Огороды тогда сажали почти все – без них бы не выжили в войну. А до огорода нам с дедом надо было идти с километр от нашего дома. Когда я подрос, вот мы с ним и ходили, утром туда, а вечером оттуда. Зато с гордостью приносили домой свои лук, редиску, огурцы, помидоры. И ждали треугольников с фронта от отца и другого дедушки.

Лихой был тот дед – сапожник. Участник первой мировой и гражданской войн Иван Матвеевич Скляров. Хоть и стар уже был, но тоже пошел на Великую Отечественную. После ранения сопровождал призывников на фронт, тачал в мастерской солдатские сапоги. Вернулся дед с фронта гвардейцем и с медалями. До 1980 года жив был дедушка и до самых последних дней трудился.

У деда с бабушкой тоже был огород и очень большой. Дедушка также выращивал сад, а во дворе у них росла огромная верба. Помню как он нас внуков от всех своих детей (я самый старший был) разыгрывал. На высоту своего роста он булавками или мелкими гвоздиками прикалывал к веткам вербы мелкие китайские яблочки или ранетки. Смотришь снизу и видишь: действительно на своих плодоножках висят на ветках вербы красные яблочки, где по одному, а где сразу по несколько штук. А дед ходит и посмеивается: «Вот у Вас ни у кого не растут, а у меня растут». Много лет подряд выращивал дедушка грецкие орехи. Посадит, взойдут саженцы, но через год-другой вымерзают. Все-таки это совсем южные деревья. Но в конце-концов прижились и выросли два большущих дерева и стали плодоносить. Деда нет уже 25 лет, а деревья его растут и дают целые мешки орехов.

Многого я, конечно, не помню по малости лет в то время. В основном знаю по рассказам родителей и родственников. Но кое-что в памяти осталось. Незадолго до Победы возвращались мы с дедушкой с огорода домой. И вдруг в вечернем сумраке пламя над большим двухэтажным зданием, где тогда размещался военный госпиталь. В Гурьеве во время войны размещалось 5 военных госпиталей. Один из них был в Балыкшах. Языки пламени багрово освещали вечернее небо. Детское мое сердечко тревожно сжалось. Но рядом дедушка, такой большой, с большой белой бородой, держит меня за руку. Все же не так страшно. И с губ моих слетели почти взрослые слова: «Вот бы сгорела война на таком пожаре, и папка тогда бы домой вернулся».

Помню, как рассматривал дедушкины книги. У него был сундучок, окованный цветной жестью, а в нем церковные книги. Мы уже потом все трое братьев тоже с удовольствием листали их, рассматривая цветные картинки. Но тогда на меня маленького картинки из книги об Апокалипсисе произвели неизгладимое впечатление. Они у меня ассоциировались ни с адом, ни с геенной огненной, а с войной.

В памяти остался забавный случай где-то весной 45-го года. Когда дедушка молился, то он иногда шепотом, иногда вполголоса произносил слова молитвы. Я слышал это и что-то у меня запоминалось, особенно когда он упоминал пресвятую деву Марию. А мамина сестра Мария Ивановна была моей крестной матерью. Я ее так и называл не по имени, а просто Кресна. Вот как-то я был у них дома и решил похвалиться своими теологическими познаниями. Но по малости лет у меня видно все в голове перепуталось и я ей с гордостью говорю: - Кресна, я про тебя молитву знаю, хочешь расскажу?

....

**УСЛОВИЯ ЗАДАНИЙ:**
(a) Выпишите из воспоминаний о дедушке дословно отрывок от слов «У деда с бабушкой» до слов «целые мешки орехов.» включительно.
(b) Продолжите воспоминания о дедушке, начав сразу после последней приведённой фразы.
Записи здесь никакой роли не играют.

[Записи данных]
....

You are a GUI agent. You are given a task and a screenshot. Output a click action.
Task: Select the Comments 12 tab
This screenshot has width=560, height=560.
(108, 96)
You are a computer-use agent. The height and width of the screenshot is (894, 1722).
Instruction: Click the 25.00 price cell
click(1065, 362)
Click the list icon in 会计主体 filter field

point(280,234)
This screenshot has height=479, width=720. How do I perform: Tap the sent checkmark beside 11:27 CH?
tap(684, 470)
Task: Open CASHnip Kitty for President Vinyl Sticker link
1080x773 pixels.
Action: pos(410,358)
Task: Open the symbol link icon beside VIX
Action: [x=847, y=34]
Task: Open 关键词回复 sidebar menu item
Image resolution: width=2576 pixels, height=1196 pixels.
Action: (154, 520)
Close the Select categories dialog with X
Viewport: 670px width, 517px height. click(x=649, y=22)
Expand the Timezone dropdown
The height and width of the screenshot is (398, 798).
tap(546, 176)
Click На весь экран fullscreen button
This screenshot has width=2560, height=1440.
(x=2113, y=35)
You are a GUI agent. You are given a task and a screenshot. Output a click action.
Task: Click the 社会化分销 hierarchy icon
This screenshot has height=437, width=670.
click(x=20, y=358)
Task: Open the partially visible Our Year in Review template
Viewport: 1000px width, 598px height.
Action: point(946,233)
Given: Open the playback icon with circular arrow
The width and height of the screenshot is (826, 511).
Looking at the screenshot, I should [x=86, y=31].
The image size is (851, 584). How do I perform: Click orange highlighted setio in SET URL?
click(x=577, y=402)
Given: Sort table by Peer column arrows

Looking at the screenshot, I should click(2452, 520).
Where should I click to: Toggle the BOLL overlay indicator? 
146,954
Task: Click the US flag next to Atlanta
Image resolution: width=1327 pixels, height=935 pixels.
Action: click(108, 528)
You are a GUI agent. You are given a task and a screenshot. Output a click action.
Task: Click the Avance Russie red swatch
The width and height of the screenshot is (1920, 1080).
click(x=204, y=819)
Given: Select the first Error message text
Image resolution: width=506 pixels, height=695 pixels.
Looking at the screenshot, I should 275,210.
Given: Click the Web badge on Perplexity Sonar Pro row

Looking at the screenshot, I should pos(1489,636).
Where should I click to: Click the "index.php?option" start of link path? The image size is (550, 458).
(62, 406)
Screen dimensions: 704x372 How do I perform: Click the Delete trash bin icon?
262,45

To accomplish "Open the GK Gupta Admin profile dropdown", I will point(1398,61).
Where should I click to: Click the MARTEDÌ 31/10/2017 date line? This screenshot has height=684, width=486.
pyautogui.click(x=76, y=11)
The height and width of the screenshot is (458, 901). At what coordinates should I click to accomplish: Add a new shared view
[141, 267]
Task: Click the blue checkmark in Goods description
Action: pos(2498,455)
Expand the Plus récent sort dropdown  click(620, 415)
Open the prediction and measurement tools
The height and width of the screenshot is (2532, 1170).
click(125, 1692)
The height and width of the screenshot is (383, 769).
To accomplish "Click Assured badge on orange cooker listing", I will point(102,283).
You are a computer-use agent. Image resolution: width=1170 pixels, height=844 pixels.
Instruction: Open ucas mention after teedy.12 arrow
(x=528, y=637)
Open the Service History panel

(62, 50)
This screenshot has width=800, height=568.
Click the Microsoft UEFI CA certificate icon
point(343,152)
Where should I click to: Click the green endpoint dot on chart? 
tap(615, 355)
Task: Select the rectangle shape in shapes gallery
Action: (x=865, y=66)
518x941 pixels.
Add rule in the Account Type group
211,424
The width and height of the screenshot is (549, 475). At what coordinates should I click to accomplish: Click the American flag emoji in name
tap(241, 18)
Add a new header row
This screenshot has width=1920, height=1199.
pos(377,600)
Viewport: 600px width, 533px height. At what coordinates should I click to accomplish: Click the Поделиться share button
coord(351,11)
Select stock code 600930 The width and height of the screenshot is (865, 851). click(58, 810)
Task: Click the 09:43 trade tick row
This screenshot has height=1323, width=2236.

....

**ОТВЕТЫ ПО ЗАДАНИЯМ:**
(a)
У деда с бабушкой тоже был огород и очень большой. Дедушка также выращивал сад, а во дворе у них росла огромная верба. Помню как он нас внуков от всех своих детей (я самый старший был) разыгрывал. На высоту своего роста он булавками или мелкими гвоздиками прикалывал к веткам вербы мелкие китайские яблочки или ранетки. Смотришь снизу и видишь: действительно на своих плодоножках висят на ветках вербы красные яблочки, где по одному, а где сразу по несколько штук. А дед ходит и посмеивается: «Вот у Вас ни у кого не растут, а у меня растут». Много лет подряд выращивал дедушка грецкие орехи. Посадит, взойдут саженцы, но через год-другой вымерзают. Все-таки это совсем южные деревья. Но в конце-концов прижились и выросли два большущих дерева и стали плодоносить. Деда нет уже 25 лет, а деревья его растут и дают целые мешки орехов.

(b)
И набрав побольше воздуха начал: - Мари Вановна, пресвятая Богородица наша, дева Мария, ты у нас в гостях была, с нами чай пила…
Конечно, у всех кто нас слушал, от смеха слезы выступили.

Помню, как мать всем рассказывала, что по радио упоминали про нашего родственника. Было это после прорыва и снятия блокады с Ленинграда. Читали приказ Сталина о награждениях, и в числе награжденных был Ялфимов Леонтий Осипович. Это тот самый внук, что ездил с дедом и отцом на стекольный завод. Во время блокады он работал в автомастерских кузнецом на Дороге жизни. В пятидесятых годах разыскали мы его в Ленинграде. И он с семьей приезжал к нам неоднократно, и мы бывали у них. А теперь остались только фотографии, где дядя Леня с нашей матерью и женой своей стоят в нашем саду с ведрами и корзинами полными огромных яблок.
Последний раз, когда я был в Ленинграде, отвез на его могилу памятную доску с вмурованной в нее фотографией.

 .
 .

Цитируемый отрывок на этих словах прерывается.